With apologies to Marc Andreesson who famously said several years ago that software is eating the world, I think that same sentiment is going to be applied to biometrics and finance. And that is a good thing.
In a world full of cyber-hacks and data breaches most people would agree that the current system of text passwords is broken. In a recent survey it was revealed that 81% of people use the same password for multiple accounts with that number being even higher, at 92%, for millennials. Talk about a broken system. While the more sophisticated users will rely on a password manager like 1Password or Lastpass clearly the general population wants things to be simple even at the expense of security.
Enter biometrics. Biometrics is simply defined as the biological identification of a person. It has been in use for centuries and has been commonplace ever since the introduction of the photo-id driver’s license a few decades ago. But it has only been in recent years that its use has exploded.
The introduction of Touch ID on the Apple iPhone in 2013 was a seminal moment in the history of biometrics. People could suddenly use their thumb or finger print as an identity verification tool and forgo using a password. Today, on my phone I can login to my bank account, buy music or apps, buy a plane ticket, even check my Lending Club account all with the press of my thumb. No passwords needed. This saves the hassle of not only having to remember passwords but also having to type on these small devices.
Thumb prints were just one step. Voice interaction is now becoming widespread with millions of people asking questions of Alexa, Siri or Google every day. Alexa now has dozens of banking “skills” where you can check your account balance, make a payment or track your spending at several major banks such as CapitalOne, American Express or US Bank. Also, TD Ameritrade has their VoicePrint technology where you can phone in to customer service and verify your identity with just your voice.
In Apple’s new iPhone X we are going to see the first large scale application of face recognition technology. Over 100 million of these devices are expected to ship in the next 12 months and a key part of their security is Apple’s new Face ID. With so many people using this technology to unlock their phones every time they use it, it will only be a matter of time before financial services firms adopt this technology in a similar way to what they have done with Touch ID.
Another interesting technology that has been popularized to some extent by Hollywood is iris scanning. While still primarily in the testing stage in banking, this past summer Bank of America announced the trialing of iris scanning technology from Samsung. In the UK, TSB is becoming the first European bank to start using this same technology, also with Samsung phones.

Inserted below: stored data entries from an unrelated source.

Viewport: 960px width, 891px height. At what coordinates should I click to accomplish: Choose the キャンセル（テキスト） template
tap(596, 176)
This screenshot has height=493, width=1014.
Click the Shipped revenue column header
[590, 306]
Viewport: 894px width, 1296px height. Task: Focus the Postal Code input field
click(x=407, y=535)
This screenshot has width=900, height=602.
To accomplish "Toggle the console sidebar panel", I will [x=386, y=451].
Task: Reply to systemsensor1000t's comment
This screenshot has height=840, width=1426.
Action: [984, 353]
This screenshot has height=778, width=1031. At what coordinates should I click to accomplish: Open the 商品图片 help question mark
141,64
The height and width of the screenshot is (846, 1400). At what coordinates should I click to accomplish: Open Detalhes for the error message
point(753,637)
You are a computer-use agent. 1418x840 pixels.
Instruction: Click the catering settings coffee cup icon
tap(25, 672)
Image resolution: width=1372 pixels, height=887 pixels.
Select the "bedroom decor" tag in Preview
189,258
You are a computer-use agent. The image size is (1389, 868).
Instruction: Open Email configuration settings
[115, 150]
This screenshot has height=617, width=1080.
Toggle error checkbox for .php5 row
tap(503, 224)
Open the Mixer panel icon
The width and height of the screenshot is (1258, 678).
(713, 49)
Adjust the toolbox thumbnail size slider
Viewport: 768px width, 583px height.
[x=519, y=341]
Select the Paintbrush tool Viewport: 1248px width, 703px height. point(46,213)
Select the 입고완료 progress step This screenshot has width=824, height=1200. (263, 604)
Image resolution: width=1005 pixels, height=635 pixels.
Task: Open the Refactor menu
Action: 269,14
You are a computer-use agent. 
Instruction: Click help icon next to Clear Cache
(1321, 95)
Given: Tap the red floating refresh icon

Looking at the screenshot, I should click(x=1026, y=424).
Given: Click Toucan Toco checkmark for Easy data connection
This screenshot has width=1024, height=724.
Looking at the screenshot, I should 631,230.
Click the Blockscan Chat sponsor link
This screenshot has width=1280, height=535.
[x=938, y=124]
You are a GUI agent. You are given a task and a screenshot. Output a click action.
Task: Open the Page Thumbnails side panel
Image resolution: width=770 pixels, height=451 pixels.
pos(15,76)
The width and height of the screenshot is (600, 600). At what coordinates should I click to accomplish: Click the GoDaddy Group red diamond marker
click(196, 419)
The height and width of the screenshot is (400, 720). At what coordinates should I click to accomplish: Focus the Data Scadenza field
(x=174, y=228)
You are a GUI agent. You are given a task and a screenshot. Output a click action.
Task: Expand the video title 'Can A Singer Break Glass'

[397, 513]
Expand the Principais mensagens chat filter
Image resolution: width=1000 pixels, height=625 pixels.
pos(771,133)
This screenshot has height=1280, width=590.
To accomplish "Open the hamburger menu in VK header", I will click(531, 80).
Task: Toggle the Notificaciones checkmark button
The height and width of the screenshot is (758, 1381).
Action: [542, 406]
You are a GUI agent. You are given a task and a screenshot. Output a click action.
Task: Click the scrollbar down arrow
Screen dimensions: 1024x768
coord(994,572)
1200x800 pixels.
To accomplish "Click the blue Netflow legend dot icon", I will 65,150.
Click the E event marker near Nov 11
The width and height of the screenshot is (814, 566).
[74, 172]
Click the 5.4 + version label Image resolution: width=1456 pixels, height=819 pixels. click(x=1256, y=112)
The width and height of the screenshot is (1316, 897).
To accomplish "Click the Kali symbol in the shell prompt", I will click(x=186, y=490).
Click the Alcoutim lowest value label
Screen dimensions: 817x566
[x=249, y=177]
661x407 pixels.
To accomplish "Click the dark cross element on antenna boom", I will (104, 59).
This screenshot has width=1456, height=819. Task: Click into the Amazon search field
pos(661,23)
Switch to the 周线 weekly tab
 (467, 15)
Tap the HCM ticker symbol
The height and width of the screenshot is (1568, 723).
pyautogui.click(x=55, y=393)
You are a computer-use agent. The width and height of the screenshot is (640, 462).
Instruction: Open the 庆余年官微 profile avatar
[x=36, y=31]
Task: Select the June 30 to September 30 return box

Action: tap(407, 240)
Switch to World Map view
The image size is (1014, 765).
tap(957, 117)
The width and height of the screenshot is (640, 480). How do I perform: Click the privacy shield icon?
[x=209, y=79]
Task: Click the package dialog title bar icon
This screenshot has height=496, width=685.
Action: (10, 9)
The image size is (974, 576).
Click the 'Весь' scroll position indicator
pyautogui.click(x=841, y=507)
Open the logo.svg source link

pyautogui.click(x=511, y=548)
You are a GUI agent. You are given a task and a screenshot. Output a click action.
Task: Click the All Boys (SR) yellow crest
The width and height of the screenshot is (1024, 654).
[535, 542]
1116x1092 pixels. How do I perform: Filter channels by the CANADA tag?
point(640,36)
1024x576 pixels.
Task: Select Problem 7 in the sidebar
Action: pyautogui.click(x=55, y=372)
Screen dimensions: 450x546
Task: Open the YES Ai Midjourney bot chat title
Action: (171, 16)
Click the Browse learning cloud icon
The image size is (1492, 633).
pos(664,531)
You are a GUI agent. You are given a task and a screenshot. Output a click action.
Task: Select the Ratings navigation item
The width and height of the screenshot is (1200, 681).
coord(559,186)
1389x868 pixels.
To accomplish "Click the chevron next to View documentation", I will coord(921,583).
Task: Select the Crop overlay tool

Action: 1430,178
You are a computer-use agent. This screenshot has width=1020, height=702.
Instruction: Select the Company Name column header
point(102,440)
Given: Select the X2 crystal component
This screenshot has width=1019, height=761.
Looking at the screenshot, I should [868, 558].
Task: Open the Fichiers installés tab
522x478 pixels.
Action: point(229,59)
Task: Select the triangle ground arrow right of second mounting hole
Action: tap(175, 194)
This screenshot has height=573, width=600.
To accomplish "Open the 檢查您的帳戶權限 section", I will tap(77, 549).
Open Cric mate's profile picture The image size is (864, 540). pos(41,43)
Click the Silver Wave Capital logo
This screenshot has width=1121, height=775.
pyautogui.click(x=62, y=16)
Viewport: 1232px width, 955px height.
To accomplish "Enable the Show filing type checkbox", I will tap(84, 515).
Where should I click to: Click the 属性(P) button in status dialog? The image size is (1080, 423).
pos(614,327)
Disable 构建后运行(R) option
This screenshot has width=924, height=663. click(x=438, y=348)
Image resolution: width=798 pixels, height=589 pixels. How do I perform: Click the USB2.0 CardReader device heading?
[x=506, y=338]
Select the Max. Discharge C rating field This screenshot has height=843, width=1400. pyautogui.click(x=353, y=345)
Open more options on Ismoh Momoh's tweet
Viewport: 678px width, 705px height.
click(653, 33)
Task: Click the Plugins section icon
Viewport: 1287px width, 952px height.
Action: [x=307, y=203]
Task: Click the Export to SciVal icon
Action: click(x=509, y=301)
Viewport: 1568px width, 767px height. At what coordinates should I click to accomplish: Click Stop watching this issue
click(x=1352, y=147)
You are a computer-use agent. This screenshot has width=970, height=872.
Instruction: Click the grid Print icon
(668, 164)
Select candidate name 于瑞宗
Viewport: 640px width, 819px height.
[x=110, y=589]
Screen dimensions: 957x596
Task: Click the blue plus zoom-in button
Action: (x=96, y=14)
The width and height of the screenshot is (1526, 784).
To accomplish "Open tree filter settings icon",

Now, I realize there are serious privacy and security concerns with all this. There is still a lot of work to be done to ensure the safeguarding of this very private information. Because, while you can change your password, you can’t change your finger print, voice, face or iris. We need something more than just the physical.
Another technology with a lot of potential is behavioral biometrics. This is about measuring uniquely identifying human activities. We all have physical behaviors that are uniquely ours and by measuring the patterns in this behavior we can take a continuous approach to authentication. This way, if a hacker is able to successfully login to an account it will be very difficult to duplicate the exact behavior of the user and software can detect this intrusion. Behavioral biometrics can capture things like hand-eye coordination, pressure, hand tremors, keystroke dynamics, gait analysis, mouse use characteristics, navigation, scrolling and other finger movements.
Many argue that a multi-modal approach is best, particularly one that combines physical biometrics with behavioral biometrics. Some companies are giving users different options. USAA offers three variations of biometrics authentication already in their mobile app. Just this week Samsung announced a partnership with Biocatch to bring behavioral biometrics to its Nexsign biometric authentication platform.
We are still in the early innings of the application of biometrics into banking. The reality is that as this technology gets built into our phones it will become ubiquitous. Of course, there will always be privacy and security concerns and if those concerns can be mitigated, and I believe they will, then the floodgates will open. I think within a decade the concept of passwords will be fading away and biometric verification will be everywhere in finance. And that will be a very good thing for the majority of the population who like to use the same password for most of their logins.
Biometrics are not your face, fingerpint, voice, etc they are mathematical representations of these parts of you based on specific algorithms so NO if a biometric “template” is stolen it does not prevent you from using biometric data. You revoke it and create another.